[[ DATASET RECORDS, beginning ]]

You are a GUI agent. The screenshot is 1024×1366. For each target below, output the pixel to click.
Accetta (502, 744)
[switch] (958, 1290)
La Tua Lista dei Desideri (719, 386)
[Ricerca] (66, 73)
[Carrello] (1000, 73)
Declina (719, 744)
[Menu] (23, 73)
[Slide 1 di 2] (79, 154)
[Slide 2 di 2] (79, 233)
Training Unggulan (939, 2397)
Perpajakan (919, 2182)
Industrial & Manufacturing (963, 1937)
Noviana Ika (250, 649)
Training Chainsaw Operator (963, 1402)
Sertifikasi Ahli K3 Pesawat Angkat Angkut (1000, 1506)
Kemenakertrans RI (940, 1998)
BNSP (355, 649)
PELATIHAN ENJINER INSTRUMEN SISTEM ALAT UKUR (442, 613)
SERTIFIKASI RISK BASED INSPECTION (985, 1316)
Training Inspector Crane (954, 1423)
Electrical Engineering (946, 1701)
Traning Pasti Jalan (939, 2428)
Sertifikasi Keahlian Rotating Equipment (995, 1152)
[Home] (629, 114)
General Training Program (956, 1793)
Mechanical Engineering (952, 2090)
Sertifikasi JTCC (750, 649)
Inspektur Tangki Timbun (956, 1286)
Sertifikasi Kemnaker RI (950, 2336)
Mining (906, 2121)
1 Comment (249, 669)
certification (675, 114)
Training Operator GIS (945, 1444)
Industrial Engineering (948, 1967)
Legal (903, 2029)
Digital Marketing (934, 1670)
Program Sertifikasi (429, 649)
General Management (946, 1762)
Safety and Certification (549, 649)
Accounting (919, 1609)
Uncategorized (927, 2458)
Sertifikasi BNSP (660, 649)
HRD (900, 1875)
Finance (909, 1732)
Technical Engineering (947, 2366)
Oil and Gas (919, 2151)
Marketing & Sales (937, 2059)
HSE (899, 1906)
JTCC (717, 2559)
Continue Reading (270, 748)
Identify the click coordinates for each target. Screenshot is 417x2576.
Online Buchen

[[ DATASET RECORDS, end ]]

§ **WORK TASK**:
Going through the entries above, report how many lines contain the word "each", with no other text.

§ **EXERCISE RESPONSE**:
2